**Task goal**: The entries below contain a stretch that opens with the line containing "How do I perform: Select" and closes with the line containing "Click the horizontal"; set down that stretch exactly, both ends included, and nothing else.

**Data for the task**:
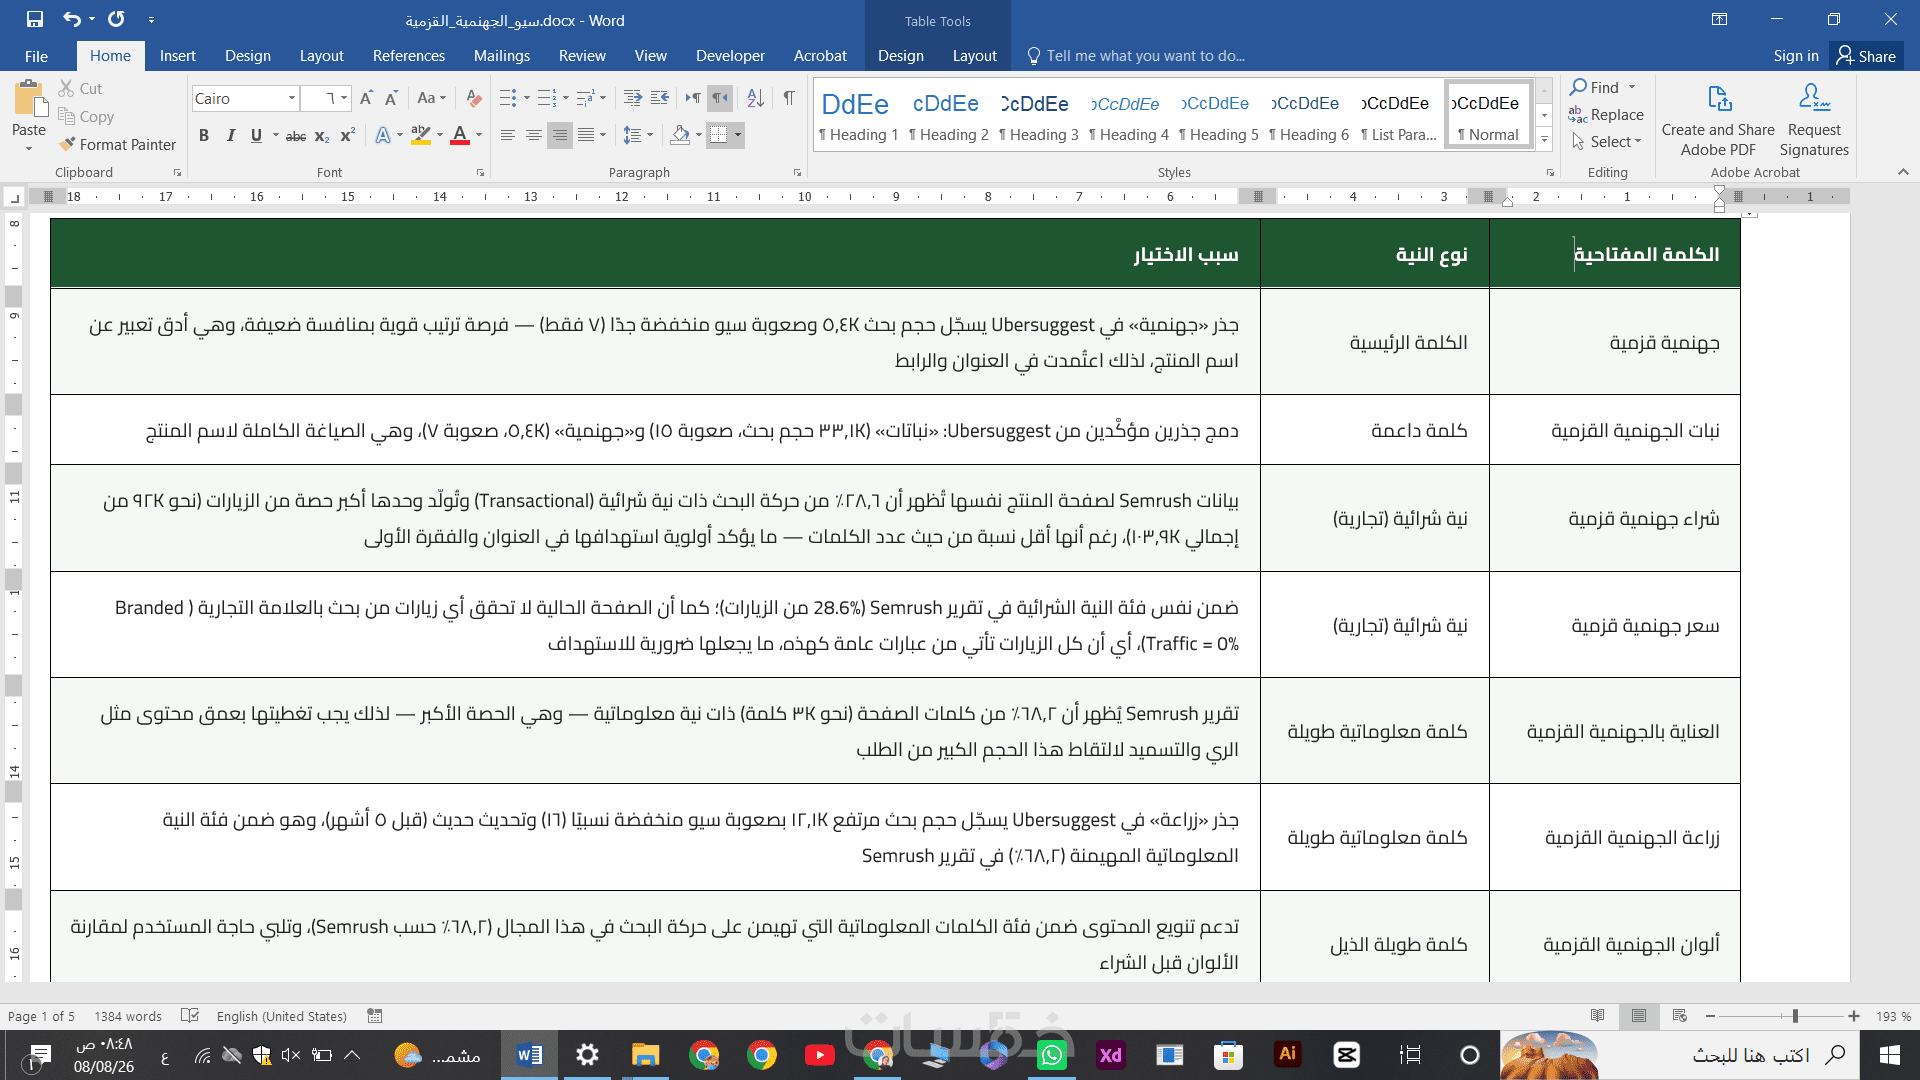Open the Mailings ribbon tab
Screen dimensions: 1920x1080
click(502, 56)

---

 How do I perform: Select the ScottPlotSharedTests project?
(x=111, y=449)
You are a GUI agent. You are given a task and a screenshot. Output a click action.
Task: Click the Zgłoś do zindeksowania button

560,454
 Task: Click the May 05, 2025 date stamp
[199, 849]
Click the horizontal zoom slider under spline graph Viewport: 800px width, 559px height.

---

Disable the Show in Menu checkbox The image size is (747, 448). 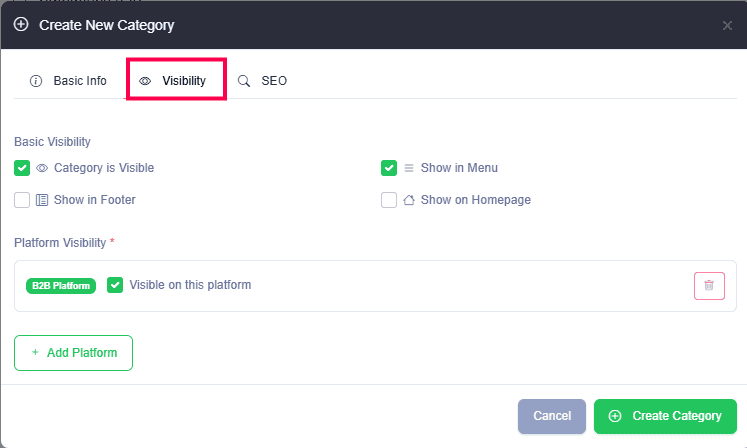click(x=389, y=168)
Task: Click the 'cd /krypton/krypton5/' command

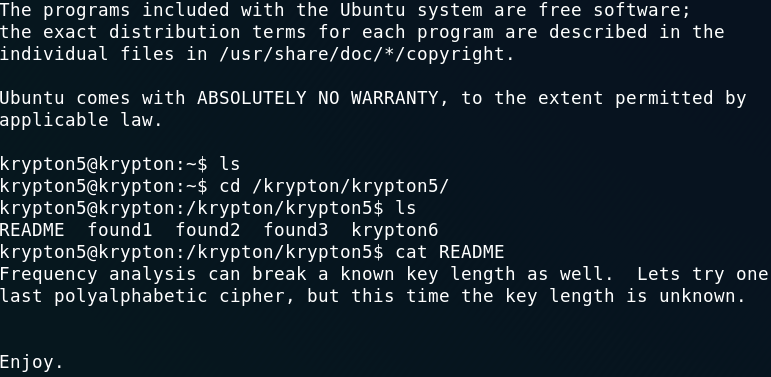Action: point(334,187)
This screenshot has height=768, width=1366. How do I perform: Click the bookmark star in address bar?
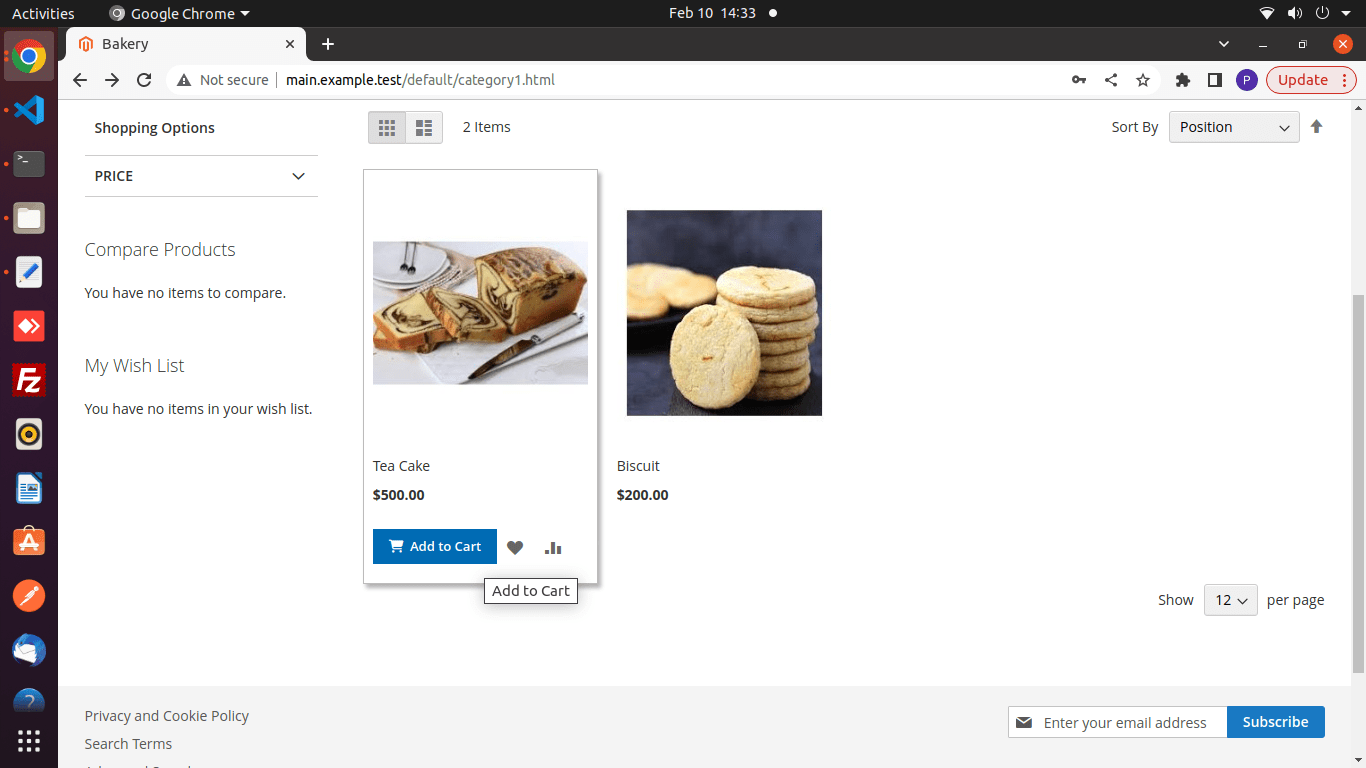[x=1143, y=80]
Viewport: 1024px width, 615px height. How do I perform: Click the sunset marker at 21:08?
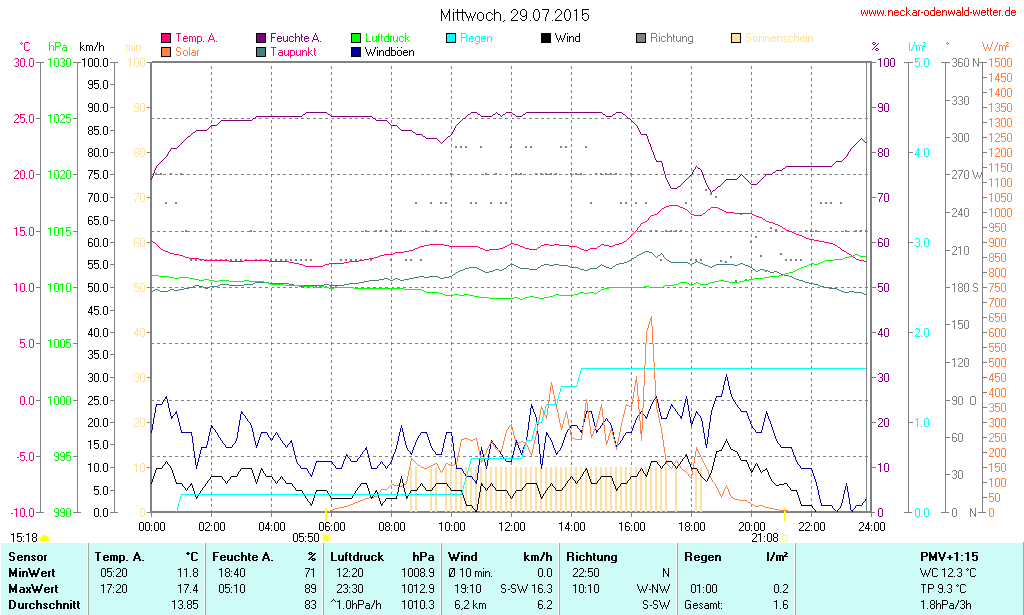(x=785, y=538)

**Answer to this task**:
 How do I perform: Select the ScottPlotSharedTests project?
(x=111, y=449)
You are a GUI agent. You are given a task and a screenshot. Output a click action.
Task: Click the Zgłoś do zindeksowania button

560,454
 Task: Click the May 05, 2025 date stamp
[199, 849]
Click the horizontal zoom slider under spline graph Viewport: 800px width, 559px height.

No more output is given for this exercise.